This code implements AMLNet from the manuscript "AMLnet, A deep-learning pipeline for the differential diagnosis of acute myeloid leukemia from bone marrow smears".
Any operating system on which you can run GPU-accelerated PyTorch. Python >=3.8. For packages see requirements.txt.
Directory structure for training and test data:
DATA
└── Train
│ ├──M1
│ ├──M2a
│ ├──...
└── Test
│ ├──M1
│ ├──M2a
│ ├──...
DATA
└── All
│ ├──M1
│ ├──M2a
│ ├──...
Code in ./train
- 1.train.py: it uses early stop, label smoothing, various data augmentation methods, cosine annealing with warm restart and so on for training.
- 2.train_kfold.py: based on the above, including 5-fold cross-validation for training.

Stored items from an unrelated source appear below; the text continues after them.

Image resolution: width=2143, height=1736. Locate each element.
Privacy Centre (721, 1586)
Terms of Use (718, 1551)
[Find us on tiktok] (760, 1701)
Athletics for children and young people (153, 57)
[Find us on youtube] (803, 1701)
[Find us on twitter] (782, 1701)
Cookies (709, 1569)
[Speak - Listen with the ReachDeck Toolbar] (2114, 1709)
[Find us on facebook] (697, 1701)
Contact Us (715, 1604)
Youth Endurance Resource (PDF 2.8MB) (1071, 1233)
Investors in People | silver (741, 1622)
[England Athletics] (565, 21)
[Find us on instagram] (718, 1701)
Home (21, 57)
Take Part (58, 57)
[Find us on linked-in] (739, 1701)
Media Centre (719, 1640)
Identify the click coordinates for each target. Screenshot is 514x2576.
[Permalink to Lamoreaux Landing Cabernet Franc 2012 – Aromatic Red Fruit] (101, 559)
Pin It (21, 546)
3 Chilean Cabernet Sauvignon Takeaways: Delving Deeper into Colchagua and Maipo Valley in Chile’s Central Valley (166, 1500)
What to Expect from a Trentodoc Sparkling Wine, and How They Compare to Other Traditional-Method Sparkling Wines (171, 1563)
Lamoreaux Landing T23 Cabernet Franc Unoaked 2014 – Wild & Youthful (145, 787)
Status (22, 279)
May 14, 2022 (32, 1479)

Configuring hyperparameters via the ./experiments
directory
./train
: compare different models../kfold
: implement 5-fold cross-validation, add DROPOUT under the MODEL directory.
Nvidia TITAN RTX with 24GB of memory for GPU is used to accelerate training.
DATA
└── Dual_center_test
│ ├──M1
│ ├──M2a
│ ├──...
DATA
└── Dual_center_test
│ ├──M1
│ ├──Patient1
│ ├──Patient2
│ ├──...
│ ├──M2a
│ ├──Patient1
│ ├──Patient2
│ ├──...
...
Code in ./test
- 1.test.py: evaluate model performance at the image level.
- 2.test_patient.py: evaluate model performance at the patient level.